Photo Courtesy: Jan Sahas.

DEWAS, India, May 3 2019 (IPS) – No external force can bring about real change in society. Only the community itself can.


There are 650 districts in India. However, most nonprofits work only in a few districts. Given how large our country is, there are only two types of people that can work towards creating change at scale – the communities that are facing the issues first hand, and the government.

The government has not been able to work on issues related to social justice in the last 60 years. Perhaps they think that this is not important enough, or there is no political will to do it. So, we at Jan Sahas, chose to involve the community.

We realised that if issues around social justice had to be taken to scale, and if we wanted to create deeper impact,we needed to involve the communities affected. If it didn’t become the community’s own initiative, or if they kept thinking that some civil society organisation or government agency would come and work on their issues, it would never be sustainable.

That’s why in 2001, we started a national campaign named Rashtriya Garima Abhiyan. Centred around the idea of dignity, this campaign was aimed at mobilising Dalit manual scavengers, all of whom were women. We wanted to empower them to move out of this work and enable them to scale up the programme on their own. We thought that working with manual scavengers would be a good entry point to work on ending exclusion.

Caste-based marginalised communities in our country have faced historical injustice — not just for the last five-six generations, but for the last 2,500 years

But caste-based marginalised communities in our country have faced historical injustice — not just for the last five-six generations, but for the last 2,500 years. Even if they earn money and stop doing caste-based work, the social stigma never goes away. Even if the person becomes a collector, or starts an enterprise, the discrimination continues.
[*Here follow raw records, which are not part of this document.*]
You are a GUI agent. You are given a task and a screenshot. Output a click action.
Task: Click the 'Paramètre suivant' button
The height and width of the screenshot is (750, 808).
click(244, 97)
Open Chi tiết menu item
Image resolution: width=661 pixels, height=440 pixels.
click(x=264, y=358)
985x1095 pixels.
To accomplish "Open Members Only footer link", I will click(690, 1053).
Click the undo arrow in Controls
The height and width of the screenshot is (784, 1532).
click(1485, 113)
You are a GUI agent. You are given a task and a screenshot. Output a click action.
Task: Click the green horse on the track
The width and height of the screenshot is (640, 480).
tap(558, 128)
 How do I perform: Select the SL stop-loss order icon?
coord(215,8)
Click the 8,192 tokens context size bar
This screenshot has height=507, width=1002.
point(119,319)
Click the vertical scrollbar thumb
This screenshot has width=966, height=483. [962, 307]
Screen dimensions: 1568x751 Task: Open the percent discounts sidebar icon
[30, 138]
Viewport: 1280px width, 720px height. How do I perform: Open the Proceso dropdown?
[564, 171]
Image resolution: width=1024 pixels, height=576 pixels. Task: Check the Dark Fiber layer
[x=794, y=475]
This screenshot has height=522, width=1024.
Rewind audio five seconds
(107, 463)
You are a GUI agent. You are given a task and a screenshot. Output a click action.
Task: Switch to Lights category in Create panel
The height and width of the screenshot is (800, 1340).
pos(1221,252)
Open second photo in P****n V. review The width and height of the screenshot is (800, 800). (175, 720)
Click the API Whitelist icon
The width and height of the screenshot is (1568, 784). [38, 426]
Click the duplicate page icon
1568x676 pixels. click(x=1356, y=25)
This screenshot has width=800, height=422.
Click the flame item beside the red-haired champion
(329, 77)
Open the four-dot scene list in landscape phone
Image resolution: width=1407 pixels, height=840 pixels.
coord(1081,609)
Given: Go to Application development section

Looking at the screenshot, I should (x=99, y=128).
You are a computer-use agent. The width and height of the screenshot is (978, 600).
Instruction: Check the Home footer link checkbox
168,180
We need three types of rehabilitation

If people have to come out of caste-based work, they need three types of rehabilitation:

1. Economic or livelihood rehabilitation

In the caste-based work of manual scavenging, the biggest issue is that the oppressor or employer provides them food, clothing and shelter. In rural India, they get two rotis every day, clothes twice a year — during Holi and Diwali, and the panchayat gives them a place to stay, So, in essence, their basic needs of roti-kapda-makaan are taken care of by the person or the institution that employs them. What this means though is that they are unable to negotiate with their employers.

If you are going to get paid in cash for work, you can negotiate. For instance, if the employer says ‘I will give you INR 20’, you can say, ‘No, I will charge INR 50’. But if your life itself is dependent on what they give you, then you can never negotiate.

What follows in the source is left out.